Kein männlicher Gleichstellungsbeauftragter
Eine Gemeinde darf die Bewerberauswahl für die Stelle der kommunalen Gleichstellungsbeauftragten auf Frauen beschränken, wenn ein Schwerpunkt der Tätigkeit Projekt- und Beratungsangebote sind, deren Erfolg bei einem männlichen Stelleninhaber gefährdet wäre (BAG, Urt. v. 18.3.2010 – 8 AZR 77/09).
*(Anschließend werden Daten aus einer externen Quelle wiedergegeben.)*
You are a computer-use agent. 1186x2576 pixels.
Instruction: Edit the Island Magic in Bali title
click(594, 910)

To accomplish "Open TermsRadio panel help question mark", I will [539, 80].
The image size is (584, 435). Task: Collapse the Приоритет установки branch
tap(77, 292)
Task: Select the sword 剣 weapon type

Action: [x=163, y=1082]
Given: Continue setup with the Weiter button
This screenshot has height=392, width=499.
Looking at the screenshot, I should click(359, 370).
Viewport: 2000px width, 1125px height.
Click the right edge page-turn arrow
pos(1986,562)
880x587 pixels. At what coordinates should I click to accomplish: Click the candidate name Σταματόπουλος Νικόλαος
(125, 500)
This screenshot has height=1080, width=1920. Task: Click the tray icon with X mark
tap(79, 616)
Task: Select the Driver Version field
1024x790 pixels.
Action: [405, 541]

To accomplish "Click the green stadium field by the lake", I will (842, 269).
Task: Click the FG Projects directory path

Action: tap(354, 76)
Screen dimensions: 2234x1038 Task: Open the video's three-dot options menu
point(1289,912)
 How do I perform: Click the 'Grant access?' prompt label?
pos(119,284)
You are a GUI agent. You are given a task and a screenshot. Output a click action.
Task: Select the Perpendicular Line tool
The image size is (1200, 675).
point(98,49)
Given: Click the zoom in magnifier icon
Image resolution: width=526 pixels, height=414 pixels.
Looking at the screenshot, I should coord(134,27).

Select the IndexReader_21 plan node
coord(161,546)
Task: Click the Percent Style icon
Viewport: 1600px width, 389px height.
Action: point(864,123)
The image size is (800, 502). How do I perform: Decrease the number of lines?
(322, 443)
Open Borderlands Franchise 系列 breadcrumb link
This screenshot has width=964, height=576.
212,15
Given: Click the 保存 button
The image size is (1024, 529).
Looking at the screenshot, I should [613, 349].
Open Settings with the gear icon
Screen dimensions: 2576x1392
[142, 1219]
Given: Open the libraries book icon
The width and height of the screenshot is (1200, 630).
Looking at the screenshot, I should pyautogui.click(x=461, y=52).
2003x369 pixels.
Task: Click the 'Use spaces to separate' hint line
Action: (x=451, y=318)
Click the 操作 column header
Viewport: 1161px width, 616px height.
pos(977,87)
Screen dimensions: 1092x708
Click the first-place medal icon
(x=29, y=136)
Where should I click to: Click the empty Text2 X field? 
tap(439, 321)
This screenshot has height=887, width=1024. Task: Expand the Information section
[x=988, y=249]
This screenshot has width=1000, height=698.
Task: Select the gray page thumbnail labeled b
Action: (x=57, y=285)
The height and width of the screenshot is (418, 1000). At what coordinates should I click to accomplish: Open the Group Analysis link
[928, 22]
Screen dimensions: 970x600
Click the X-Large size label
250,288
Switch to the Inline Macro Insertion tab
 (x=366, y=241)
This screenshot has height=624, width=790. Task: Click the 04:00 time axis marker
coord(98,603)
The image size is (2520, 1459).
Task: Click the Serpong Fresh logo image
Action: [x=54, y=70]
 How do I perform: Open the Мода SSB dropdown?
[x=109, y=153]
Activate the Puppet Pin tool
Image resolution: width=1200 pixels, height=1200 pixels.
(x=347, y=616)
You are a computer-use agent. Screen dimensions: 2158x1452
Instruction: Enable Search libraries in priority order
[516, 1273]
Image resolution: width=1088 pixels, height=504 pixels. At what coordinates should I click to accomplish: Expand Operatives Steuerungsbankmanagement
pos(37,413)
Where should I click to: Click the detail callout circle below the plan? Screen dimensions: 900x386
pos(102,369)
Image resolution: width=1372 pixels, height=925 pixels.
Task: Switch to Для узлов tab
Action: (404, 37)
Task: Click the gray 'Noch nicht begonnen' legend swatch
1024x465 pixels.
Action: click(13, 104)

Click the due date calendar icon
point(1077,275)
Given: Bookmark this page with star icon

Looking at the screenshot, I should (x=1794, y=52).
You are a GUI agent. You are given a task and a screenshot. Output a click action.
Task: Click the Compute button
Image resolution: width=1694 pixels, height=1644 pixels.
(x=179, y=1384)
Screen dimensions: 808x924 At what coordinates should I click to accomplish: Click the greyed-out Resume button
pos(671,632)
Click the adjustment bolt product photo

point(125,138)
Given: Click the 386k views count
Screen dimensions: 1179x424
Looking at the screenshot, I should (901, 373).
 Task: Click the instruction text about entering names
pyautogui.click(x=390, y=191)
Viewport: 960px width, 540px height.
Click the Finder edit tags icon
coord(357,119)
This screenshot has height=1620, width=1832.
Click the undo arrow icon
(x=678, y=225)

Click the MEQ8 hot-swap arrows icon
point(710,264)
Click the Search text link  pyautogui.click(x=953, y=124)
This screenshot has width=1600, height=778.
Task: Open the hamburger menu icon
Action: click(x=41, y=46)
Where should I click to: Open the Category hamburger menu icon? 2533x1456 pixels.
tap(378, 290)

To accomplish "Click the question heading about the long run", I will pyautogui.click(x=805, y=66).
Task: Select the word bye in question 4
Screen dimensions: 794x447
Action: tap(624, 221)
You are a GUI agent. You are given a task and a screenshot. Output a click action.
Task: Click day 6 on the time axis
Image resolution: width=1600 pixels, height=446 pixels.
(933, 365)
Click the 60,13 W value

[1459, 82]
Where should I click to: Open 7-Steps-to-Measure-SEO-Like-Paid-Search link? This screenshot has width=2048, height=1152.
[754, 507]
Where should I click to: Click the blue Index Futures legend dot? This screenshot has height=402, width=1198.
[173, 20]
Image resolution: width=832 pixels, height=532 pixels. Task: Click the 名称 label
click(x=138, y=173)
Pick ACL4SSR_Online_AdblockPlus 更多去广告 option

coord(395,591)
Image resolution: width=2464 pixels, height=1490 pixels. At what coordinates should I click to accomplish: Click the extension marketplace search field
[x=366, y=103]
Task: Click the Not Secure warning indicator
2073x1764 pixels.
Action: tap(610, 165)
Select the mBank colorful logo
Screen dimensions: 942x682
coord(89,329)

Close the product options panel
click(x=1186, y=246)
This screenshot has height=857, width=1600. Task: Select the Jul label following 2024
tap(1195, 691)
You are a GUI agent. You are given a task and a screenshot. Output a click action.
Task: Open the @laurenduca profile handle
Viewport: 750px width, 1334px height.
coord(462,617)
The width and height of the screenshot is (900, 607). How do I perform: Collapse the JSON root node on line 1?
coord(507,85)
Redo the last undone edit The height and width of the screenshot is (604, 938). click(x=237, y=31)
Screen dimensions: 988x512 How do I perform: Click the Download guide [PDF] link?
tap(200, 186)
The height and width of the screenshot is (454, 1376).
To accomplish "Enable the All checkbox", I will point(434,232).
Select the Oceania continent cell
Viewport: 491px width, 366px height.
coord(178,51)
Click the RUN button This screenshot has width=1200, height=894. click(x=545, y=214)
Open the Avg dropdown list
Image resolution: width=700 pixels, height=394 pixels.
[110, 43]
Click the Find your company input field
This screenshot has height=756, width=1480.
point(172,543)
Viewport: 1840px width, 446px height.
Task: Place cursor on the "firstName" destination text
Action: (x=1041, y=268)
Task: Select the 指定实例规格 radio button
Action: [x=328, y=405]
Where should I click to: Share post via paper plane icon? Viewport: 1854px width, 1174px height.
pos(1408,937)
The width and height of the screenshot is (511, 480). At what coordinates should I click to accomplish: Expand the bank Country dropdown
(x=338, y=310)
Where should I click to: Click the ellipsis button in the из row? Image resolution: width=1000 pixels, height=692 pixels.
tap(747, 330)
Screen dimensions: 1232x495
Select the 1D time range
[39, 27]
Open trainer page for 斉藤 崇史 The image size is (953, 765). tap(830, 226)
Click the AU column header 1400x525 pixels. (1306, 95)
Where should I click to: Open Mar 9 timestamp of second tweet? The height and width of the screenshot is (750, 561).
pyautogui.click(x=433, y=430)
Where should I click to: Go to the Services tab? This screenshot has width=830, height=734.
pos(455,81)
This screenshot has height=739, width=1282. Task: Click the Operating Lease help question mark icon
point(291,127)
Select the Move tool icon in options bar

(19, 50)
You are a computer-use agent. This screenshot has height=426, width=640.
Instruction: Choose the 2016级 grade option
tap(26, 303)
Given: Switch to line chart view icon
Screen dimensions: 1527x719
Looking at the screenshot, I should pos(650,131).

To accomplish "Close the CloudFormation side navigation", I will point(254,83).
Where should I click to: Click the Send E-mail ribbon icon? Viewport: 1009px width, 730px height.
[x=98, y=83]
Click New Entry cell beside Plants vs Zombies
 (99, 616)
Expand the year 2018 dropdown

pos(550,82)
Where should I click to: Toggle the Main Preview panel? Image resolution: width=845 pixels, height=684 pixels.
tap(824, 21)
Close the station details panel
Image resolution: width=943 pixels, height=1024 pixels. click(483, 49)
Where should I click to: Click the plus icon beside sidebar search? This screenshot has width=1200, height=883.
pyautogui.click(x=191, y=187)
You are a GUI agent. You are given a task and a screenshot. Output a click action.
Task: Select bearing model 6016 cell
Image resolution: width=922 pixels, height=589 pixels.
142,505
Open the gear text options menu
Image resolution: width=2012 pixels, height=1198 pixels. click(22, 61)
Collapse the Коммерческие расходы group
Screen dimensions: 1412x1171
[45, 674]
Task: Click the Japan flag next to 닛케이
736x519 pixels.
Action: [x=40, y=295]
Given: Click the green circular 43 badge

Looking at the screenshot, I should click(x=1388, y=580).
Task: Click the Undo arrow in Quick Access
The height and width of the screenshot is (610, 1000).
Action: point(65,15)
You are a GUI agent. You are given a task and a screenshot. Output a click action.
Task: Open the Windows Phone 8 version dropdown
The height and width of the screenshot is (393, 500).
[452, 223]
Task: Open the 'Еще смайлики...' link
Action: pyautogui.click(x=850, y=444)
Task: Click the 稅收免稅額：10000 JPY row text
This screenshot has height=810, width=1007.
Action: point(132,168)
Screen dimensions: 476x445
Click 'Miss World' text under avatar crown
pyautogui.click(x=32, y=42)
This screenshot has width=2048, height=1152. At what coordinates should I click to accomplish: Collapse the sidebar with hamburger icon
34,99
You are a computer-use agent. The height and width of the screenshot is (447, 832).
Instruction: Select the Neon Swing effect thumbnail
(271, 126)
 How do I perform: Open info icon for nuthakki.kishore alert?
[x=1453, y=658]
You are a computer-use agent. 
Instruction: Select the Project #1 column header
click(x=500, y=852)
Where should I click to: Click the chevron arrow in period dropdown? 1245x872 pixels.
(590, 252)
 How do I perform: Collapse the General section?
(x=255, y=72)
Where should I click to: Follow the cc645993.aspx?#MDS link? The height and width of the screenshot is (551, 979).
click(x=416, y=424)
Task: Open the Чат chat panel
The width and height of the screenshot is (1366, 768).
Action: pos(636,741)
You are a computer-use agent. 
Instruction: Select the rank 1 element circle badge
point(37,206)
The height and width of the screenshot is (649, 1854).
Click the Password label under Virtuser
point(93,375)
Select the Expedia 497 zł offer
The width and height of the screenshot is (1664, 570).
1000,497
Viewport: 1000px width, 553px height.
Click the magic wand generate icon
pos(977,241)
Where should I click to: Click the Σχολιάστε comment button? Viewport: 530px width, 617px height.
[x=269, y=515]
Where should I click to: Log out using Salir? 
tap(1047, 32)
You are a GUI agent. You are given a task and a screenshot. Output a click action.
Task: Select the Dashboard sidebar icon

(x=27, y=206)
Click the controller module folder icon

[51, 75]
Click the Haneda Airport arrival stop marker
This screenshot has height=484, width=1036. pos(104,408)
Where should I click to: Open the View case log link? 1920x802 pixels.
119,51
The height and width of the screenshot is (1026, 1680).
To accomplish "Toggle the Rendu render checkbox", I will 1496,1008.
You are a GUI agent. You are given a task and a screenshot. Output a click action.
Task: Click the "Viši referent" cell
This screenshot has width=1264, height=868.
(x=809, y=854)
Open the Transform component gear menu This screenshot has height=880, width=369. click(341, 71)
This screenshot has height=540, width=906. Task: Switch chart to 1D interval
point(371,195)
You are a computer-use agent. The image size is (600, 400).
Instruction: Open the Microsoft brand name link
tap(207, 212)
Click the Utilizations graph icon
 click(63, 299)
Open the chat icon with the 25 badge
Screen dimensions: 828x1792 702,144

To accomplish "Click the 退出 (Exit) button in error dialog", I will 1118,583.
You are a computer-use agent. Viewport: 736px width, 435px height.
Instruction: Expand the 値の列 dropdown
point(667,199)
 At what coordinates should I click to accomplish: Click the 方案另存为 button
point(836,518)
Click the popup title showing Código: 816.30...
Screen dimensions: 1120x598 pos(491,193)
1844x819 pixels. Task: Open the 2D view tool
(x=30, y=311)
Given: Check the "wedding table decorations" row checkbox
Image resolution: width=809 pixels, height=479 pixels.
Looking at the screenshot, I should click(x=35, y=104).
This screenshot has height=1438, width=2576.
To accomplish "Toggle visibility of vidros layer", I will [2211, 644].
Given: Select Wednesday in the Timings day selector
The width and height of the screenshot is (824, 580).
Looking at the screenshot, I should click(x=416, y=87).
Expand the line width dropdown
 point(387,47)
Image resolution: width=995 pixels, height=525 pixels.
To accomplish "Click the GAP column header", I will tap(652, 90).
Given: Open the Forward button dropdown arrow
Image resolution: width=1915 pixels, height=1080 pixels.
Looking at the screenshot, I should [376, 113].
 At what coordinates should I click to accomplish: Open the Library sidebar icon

Die beklagte Stadt hatte die Stelle einer kommunalen Gleichstellungsbeauftragten ausgeschrieben. Diese soll vor allem Integrationsarbeit mit zugewanderten Frauen leisten und sie beraten. Dazu gehört, Maßnahmen zu frauen- und mädchenspezifischen Themen anzuregen, mit Organisationen zusammenzuarbeiten und diskriminierte Frauen zu unterstützen. Vorausgesetzt wurde ein abgeschlossenes pädagogisches oder geisteswissenschaftliches Fachhochschulstudium bzw. eine vergleichbare Ausbildung. Der Kläger bewarb sich auf die Stelle. Er ist Diplomkaufmann und Diplomsvolkswirt. Zudem übte er als Betriebsrat mehr als zwei Jahre das Amt des stellvertretenden Gleichstellungsbeauftragten aus. Die Beklagte lehnte ihn ab und berief sich auf § 5a Niedersächsische Gemeindeordnung, wonach nur Frauen für die Stelle infrage kämen. Außerdem fehle dem Kläger die passende Ausbildung. Dieser klagte daraufhin auf Entschädigung nach § 15 Abs. 2 AGG.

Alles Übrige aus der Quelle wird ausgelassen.